USDJPY – technical overview
Although the bullish structure remains firmly intact, following the recent break to fresh multi-year highs, the market has entered a period of healthy correction and consolidation after stalling ahead of 126.00. Medium-term stretched studies are unwinding from overbought, with room for further weakness below 122.00. But any setbacks below 122.00 should be very well supported ahead of 120.00 in favour of a bullish resumption.
USDJPY – fundamental overview
An early Thursday rally in the major pair came to a screeching halt post the release of the US employment report, with the below forecast reading and downward revision to the May number weighing a good deal. Meanwhile, the other components of the data didn’t do anything to help matters, with the participation rate dropping to its lowest levels since 1977 and wage growth coming in exceptionally subdued. USDJPY rallies were already in question irrespective of the US data result, with the still risk correlated market exposed to the uncertainty surrounding the outcome of this Sunday’s Greece referendum. Dealers do however continue to cite plenty of demand on dips.
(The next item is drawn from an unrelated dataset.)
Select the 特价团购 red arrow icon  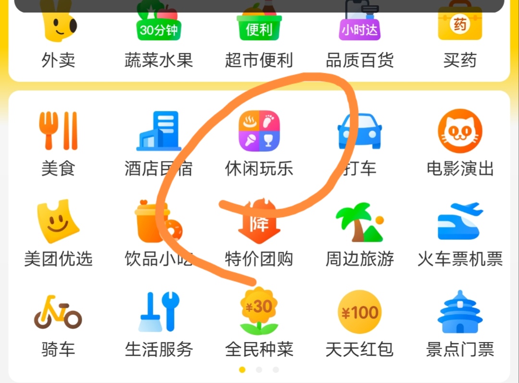(x=259, y=221)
EURCHF – technical overview
The market has finally leveled out after a multi-day drop out from the February high at 1.0815. From here, there is risk for a recovery back towards 1.0815 in the days ahead, with any setbacks expected to be very well supported above 1.0300 on a daily close basis. Look for a push back above 1.0575 to strengthen the constructive outlook and accelerate gains. Ultimately, only a daily close below 1.0300 would compromise the recovery outlook and give reason for pause.
EURCHF – fundamental overview
The major cross rate has been impressively well supported despite ongoing uncertainty surrounding Greece and the outcome of the upcoming referendum. It seems some rounds of intervention from the SNB this week have sent a strong message to the market the SNB will continue to aggressively battle any additional unwelcome flows into the Franc. Dealers cite sizable buy-stops above 1.0575.
AUDUSD – technical overview
Overall, the broader downtrend remains intact, with the market consolidating below psychological barriers at 0.8000. Look for a medium-term lower top to now be in place at 0.8163, in favour of the next major downside extension below the current multi-year base from early April at 0.7533. For now, any corrective rallies should be well capped ahead of the recent peak at 0.7819, while ultimately, only a break back above 0.8163 will ultimately delay the bearish structure.
AUDUSD – fundamental overview
Friday’s release of the much softer Aussie retail sales will likely put more pressure on the RBA to consider additional rate cuts at next week’s meeting. It hasn’t been a great week for Aussie, with manufacturing PMIs, trade data and declining China stocks also disappointing. Meanwhile, iron ore prices are back on the decline, while the ongoing saga in Greece has invited more downside pressure to the risk correlated commodity currency, now at risk of breaking to fresh multi-year lows below 0.7500.
USDCAD – technical overview
Wednesday’s push through 1.2563 confirms a fresh higher low at 1.2128 and opens the door for the next major upside extension and retest of the 1.2835, 2015 high in the days ahead. At this point, look for any setbacks to be very well supported ahead of 1.2300, while only a drop below 1.2128 delays the highly constructive outlook for the pair.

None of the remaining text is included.